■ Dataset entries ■
▼
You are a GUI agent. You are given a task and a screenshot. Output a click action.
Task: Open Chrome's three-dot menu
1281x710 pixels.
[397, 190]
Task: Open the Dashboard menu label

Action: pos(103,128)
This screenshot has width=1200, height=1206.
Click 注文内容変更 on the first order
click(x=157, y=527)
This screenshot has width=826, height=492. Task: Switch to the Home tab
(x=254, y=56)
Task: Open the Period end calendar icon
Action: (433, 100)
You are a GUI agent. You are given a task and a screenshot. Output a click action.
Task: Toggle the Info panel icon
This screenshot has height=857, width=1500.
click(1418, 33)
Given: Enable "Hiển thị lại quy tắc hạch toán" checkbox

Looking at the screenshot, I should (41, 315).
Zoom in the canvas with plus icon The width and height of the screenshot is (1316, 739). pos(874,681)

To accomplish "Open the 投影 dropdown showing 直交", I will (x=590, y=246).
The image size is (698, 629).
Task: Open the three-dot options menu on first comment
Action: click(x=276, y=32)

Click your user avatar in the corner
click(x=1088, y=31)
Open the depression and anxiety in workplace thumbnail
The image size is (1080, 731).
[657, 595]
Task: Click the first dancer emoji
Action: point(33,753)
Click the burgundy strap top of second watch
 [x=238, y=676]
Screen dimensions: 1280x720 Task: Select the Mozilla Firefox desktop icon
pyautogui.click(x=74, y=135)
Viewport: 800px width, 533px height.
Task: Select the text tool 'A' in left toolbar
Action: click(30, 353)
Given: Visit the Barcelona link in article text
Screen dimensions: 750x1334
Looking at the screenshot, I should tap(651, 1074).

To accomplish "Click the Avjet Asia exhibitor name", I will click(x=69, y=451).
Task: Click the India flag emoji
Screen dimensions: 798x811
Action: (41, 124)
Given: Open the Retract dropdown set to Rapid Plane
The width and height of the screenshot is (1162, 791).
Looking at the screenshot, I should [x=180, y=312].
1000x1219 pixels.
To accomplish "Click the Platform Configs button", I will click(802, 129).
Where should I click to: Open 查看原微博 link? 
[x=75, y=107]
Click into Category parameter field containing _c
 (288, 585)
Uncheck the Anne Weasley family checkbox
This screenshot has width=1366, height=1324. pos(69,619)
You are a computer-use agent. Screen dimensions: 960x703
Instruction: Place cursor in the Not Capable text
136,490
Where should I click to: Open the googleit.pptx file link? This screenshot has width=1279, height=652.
▲
■ WHAT IS NEEDED ■
Write out the line containing "Task: Click the India flag emoji" and every line after it through the end of the entries. Keep each one exactly as it is, and add nothing.

■ SOLUTION TO THE PROBLEM ■
Task: Click the India flag emoji
Screen dimensions: 798x811
Action: (41, 124)
Given: Open the Retract dropdown set to Rapid Plane
The width and height of the screenshot is (1162, 791).
Looking at the screenshot, I should [x=180, y=312].
1000x1219 pixels.
To accomplish "Click the Platform Configs button", I will click(802, 129).
Where should I click to: Open 查看原微博 link? 
[x=75, y=107]
Click into Category parameter field containing _c
 (288, 585)
Uncheck the Anne Weasley family checkbox
This screenshot has width=1366, height=1324. pos(69,619)
You are a computer-use agent. Screen dimensions: 960x703
Instruction: Place cursor in the Not Capable text
136,490
Where should I click to: Open the googleit.pptx file link? This screenshot has width=1279, height=652.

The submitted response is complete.